I decided, after starting more mache, that this head needed to go in a different direction, so this is what I have so far.








The flash washes out too much detail, so in low light....








Man, he looks scared! LOL!


----------



## Sickie Ickie (Jun 20, 2006)

I'm really diggin' this one!


----------



## krough (Oct 7, 2004)

Ohhhh! Nice Dr M


----------



## Dr Morbius (Sep 21, 2004)

Krough, it's all your fault! Now I'm addicted to mache! Thank you.
I also found that after the glue mache sets up a bit, you can kinda sculpt it like clay..to an extent, but some of the same principles apply.


----------



## Fangs (Jun 6, 2006)

Love the low light pic Dr. M!!!!! Looking good! :>


----------



## Dr Morbius (Sep 21, 2004)

Thanks DFBL! At least I have a new Avvy out of it!


----------



## DeathTouch (Sep 6, 2005)

I really like the look. The skull I just did that was done in slush latex looked too happy. My wife was saying he had a cute face, so yesterday I had to take a knife to his face and redo him. Back to the drawing board for him. But I really like the look on his face that you are doing. It really shows fear.


----------



## Frighteners Entertainment (Jan 24, 2006)

I agree DT, looks really good.


----------



## grapegrl (Jan 3, 2006)

You really captured the look of abject terror here. I know you're doing this as a groundbreaker, but I can imagine that this guy would look great as a "scared to death" corpse or in a mausoleum as someone who was buried alive. Great job, Morbie!


----------



## heresjohnny (Feb 15, 2006)

My oh my Dr Morbius, you have done it now. You mache head has a very distinct look, way to go! I think you are hooked now.


----------



## Hellrazor (Jun 18, 2006)

Thats crazy its soooo good! Wow! I cant wait to work on other projects like this. I will need a ground breaker and will look at that for some inspriration.. But that will be next year.... 

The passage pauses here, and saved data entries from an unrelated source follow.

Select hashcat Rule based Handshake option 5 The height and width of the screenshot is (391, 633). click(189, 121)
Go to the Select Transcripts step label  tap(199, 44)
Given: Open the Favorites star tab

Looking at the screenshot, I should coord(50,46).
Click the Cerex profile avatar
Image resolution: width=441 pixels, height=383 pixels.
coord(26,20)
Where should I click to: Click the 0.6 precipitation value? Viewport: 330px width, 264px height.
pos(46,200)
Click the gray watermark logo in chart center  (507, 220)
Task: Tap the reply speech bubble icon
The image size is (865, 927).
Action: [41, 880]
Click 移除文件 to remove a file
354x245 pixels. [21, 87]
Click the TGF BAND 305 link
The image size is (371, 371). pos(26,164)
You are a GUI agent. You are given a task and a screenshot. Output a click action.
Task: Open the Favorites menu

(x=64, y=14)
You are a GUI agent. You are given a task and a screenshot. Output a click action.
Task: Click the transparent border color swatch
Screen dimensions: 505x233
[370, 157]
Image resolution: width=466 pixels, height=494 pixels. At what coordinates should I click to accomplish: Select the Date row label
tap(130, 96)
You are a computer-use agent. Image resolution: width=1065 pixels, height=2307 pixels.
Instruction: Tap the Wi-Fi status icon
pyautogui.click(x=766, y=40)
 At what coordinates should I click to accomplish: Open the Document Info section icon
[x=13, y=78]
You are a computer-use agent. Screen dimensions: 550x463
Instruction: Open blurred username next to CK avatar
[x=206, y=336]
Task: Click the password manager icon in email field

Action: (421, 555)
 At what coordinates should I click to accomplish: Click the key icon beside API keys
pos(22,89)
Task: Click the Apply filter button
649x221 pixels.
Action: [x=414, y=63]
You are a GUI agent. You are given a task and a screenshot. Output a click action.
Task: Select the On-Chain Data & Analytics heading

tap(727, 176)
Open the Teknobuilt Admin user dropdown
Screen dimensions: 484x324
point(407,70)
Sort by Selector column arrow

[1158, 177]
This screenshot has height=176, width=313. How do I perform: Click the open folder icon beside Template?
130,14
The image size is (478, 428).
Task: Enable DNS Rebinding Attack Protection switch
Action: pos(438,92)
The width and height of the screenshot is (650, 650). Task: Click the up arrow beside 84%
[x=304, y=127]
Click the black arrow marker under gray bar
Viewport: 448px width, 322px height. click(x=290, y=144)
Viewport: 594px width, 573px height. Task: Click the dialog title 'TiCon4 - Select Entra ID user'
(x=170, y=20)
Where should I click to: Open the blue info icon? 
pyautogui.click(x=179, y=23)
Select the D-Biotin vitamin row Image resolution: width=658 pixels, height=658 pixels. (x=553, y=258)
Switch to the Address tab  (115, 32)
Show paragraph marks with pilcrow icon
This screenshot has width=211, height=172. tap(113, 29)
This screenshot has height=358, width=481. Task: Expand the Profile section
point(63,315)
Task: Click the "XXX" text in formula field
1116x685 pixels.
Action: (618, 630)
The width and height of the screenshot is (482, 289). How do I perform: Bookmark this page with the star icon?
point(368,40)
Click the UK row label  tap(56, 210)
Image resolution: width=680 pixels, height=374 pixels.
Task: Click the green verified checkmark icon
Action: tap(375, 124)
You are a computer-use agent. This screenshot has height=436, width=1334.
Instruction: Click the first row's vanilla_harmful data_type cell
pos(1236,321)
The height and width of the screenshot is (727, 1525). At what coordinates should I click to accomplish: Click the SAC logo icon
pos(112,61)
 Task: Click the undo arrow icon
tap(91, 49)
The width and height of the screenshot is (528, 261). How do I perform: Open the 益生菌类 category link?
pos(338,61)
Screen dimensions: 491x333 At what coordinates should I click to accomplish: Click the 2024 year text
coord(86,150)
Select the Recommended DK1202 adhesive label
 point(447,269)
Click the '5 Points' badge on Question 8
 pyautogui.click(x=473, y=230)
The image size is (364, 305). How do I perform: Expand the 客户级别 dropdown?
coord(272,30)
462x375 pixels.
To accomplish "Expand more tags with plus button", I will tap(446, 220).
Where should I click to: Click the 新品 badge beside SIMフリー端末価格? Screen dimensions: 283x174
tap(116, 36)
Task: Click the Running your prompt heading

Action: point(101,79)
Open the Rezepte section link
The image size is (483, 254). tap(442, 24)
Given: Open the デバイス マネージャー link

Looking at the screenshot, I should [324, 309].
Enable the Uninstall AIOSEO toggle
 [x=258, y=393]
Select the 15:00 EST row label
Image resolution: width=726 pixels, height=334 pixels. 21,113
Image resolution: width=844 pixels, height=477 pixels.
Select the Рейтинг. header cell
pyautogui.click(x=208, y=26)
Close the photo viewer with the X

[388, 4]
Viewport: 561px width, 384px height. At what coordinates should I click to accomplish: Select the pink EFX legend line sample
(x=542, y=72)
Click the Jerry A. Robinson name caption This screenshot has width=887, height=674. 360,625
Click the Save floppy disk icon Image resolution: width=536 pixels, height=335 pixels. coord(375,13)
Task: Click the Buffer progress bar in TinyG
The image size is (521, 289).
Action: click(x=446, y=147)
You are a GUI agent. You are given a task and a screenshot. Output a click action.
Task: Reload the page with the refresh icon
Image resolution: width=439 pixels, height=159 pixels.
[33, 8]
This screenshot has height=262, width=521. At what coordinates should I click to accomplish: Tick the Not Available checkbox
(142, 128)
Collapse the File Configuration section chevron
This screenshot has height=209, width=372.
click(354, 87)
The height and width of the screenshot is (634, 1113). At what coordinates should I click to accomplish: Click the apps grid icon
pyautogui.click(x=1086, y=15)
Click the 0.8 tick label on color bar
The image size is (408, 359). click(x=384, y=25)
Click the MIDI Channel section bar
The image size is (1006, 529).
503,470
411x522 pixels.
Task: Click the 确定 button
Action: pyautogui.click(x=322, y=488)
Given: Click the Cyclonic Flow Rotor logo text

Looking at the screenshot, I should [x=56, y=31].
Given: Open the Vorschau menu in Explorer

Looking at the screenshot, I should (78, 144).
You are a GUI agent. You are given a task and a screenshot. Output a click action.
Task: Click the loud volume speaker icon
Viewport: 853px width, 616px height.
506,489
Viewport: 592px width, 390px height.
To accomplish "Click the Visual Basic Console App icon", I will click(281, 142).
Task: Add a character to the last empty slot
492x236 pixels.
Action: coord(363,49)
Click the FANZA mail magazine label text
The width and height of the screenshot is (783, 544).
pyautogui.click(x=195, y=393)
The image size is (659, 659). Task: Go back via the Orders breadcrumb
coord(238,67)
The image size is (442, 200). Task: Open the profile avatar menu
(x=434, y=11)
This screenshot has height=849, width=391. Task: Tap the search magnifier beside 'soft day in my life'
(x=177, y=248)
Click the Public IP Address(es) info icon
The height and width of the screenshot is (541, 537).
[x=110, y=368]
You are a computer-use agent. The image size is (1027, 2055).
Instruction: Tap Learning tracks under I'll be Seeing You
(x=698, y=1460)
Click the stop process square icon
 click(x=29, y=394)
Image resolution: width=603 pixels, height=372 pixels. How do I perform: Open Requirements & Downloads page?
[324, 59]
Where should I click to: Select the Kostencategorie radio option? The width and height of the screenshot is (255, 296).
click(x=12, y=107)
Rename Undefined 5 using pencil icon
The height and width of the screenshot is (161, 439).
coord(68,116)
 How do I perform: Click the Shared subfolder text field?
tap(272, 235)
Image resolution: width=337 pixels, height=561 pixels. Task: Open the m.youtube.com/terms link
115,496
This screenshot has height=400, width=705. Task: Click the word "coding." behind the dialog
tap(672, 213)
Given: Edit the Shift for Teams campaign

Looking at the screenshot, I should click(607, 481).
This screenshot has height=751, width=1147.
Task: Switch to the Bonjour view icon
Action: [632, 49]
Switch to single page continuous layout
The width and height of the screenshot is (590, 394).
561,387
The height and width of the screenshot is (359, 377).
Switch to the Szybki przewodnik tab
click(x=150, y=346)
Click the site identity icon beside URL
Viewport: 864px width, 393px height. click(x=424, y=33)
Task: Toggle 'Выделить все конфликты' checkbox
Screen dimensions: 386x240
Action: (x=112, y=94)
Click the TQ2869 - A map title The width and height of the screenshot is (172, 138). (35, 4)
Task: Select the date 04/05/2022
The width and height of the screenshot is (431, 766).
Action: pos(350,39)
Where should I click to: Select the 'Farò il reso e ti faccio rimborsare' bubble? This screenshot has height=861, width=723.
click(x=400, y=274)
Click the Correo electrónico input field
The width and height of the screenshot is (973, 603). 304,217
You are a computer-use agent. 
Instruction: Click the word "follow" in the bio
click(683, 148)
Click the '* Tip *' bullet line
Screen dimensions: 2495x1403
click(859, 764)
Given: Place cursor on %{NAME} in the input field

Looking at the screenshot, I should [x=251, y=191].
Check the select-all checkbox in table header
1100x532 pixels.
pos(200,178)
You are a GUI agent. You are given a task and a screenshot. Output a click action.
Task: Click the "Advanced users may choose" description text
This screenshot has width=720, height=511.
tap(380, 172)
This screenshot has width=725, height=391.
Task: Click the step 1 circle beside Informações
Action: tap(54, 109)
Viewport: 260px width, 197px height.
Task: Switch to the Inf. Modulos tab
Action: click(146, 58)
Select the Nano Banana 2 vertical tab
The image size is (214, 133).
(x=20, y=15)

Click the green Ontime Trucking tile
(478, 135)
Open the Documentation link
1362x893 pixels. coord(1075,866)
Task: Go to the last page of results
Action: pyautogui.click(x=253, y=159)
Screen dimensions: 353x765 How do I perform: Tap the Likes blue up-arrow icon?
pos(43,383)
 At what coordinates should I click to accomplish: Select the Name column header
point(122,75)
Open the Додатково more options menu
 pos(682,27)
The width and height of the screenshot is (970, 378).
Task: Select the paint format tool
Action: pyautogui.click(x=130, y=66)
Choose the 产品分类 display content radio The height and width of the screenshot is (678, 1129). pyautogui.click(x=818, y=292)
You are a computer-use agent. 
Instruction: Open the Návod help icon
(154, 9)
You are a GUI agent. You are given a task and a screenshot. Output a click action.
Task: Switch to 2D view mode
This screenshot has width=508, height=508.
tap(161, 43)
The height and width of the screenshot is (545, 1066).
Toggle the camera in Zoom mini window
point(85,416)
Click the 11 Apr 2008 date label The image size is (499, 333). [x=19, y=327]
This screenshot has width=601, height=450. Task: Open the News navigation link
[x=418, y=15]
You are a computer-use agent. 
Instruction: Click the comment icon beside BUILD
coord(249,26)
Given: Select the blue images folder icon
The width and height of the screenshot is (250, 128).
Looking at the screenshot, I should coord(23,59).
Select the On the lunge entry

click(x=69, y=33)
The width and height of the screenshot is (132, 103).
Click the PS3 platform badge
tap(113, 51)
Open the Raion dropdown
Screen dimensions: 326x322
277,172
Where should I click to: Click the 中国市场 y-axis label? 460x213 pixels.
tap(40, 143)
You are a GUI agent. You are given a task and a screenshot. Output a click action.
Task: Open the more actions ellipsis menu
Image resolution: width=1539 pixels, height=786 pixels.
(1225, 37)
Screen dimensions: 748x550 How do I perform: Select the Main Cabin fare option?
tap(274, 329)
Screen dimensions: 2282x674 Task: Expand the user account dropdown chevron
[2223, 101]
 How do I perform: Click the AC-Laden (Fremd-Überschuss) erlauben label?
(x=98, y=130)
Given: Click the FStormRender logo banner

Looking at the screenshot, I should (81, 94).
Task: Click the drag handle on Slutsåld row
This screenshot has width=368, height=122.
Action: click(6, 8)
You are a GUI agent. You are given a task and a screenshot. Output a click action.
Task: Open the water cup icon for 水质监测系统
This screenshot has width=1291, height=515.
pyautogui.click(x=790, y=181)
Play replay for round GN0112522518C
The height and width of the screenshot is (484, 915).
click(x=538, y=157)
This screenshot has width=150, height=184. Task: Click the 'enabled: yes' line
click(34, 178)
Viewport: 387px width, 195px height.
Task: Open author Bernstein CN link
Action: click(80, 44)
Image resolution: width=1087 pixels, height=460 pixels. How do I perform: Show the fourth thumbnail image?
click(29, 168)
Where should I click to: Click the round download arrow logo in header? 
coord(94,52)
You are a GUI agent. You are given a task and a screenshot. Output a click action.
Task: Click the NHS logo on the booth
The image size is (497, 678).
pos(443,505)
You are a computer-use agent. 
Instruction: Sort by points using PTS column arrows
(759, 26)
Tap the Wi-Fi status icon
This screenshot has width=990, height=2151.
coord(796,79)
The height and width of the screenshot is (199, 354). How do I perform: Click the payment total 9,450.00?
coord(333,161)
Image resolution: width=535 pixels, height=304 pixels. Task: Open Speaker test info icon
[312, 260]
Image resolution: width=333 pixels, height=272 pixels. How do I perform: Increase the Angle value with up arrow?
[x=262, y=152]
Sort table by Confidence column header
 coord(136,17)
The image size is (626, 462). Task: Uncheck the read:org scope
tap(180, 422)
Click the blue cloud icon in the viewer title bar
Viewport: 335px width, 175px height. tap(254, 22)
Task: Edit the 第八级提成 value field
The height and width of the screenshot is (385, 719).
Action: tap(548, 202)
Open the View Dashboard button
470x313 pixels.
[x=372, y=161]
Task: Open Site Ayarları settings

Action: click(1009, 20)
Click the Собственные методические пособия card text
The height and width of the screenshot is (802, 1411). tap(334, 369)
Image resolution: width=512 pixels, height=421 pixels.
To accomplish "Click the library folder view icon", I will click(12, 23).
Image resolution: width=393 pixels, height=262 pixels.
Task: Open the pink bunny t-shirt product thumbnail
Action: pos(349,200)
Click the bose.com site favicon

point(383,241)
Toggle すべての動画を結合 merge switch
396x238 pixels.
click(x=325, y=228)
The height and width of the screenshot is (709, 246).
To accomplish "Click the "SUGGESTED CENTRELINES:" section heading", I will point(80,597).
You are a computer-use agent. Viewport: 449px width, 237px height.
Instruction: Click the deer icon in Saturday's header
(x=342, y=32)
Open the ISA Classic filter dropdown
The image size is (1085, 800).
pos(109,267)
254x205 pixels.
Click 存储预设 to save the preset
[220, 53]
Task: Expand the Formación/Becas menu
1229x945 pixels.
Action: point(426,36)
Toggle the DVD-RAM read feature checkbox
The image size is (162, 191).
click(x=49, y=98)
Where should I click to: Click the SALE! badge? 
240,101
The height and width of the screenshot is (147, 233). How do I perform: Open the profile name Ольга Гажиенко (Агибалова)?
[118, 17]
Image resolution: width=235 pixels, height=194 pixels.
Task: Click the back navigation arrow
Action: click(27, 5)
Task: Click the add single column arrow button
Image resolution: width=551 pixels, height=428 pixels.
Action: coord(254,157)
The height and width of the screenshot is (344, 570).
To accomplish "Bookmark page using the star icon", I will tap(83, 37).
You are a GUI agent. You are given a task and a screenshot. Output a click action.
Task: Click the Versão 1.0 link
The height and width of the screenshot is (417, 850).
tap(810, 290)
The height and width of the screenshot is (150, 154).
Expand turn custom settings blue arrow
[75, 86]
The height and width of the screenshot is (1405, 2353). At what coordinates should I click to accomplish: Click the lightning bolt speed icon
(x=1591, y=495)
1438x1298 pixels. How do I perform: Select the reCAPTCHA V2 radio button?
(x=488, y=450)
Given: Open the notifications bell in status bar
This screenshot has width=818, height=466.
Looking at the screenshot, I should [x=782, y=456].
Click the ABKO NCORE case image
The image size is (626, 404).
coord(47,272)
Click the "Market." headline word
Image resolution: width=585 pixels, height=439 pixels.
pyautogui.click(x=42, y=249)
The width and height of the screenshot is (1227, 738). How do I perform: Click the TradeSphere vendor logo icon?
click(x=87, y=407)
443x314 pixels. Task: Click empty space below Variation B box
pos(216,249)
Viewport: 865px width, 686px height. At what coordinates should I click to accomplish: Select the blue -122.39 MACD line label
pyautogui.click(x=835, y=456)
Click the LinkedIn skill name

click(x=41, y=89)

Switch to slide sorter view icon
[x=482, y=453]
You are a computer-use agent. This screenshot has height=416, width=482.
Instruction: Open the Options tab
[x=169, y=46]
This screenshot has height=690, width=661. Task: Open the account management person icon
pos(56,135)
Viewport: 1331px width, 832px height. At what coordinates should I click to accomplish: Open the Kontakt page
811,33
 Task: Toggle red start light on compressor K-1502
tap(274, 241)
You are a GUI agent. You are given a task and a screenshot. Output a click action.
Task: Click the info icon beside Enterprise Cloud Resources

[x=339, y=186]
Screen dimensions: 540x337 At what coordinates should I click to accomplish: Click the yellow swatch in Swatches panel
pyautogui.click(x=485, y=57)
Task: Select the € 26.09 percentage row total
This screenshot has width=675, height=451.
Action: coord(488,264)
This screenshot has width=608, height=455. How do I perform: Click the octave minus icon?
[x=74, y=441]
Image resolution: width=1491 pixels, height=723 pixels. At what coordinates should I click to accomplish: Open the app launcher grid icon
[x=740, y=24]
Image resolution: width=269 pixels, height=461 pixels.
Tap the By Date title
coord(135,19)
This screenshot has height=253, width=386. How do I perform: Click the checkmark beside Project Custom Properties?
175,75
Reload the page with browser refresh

I cant wait to see it as it comes along.


----------



## Dr Morbius (Sep 21, 2004)

Thanks guys...I have seen alot of Pumpkinrot and Krough style heads, but I needed to do something that sets mine apart and reflects my own style. I really feel my props should have character, and I think the eyes help.


----------



## Otaku (Dec 3, 2004)

I like the look, Dr. M! Although I tend to go for the anguished, pained look (see my avatar) I have to agree that your corpse looks scared to "death". Nice work!


----------



## Fangs (Jun 6, 2006)

You're Velcome Dr! You really did an awesome job! Love your new avatar! :>


----------



## Dr Morbius (Sep 21, 2004)

Otaku said:


> I like the look, Dr. M! Although I tend to go for the anguished, pained look (see my avatar) I have to agree that your corpse looks scared to "death". Nice work!


I love the look of your head too, Otaku...I'm sure my next will be along that theme...How could I not?


----------



## BloodyRose (Jul 10, 2006)

Dr Morbius said:


> I decided to show the progress on my groundbreaker..Not much, but here it is.


I can't look at this thing without laughing.


----------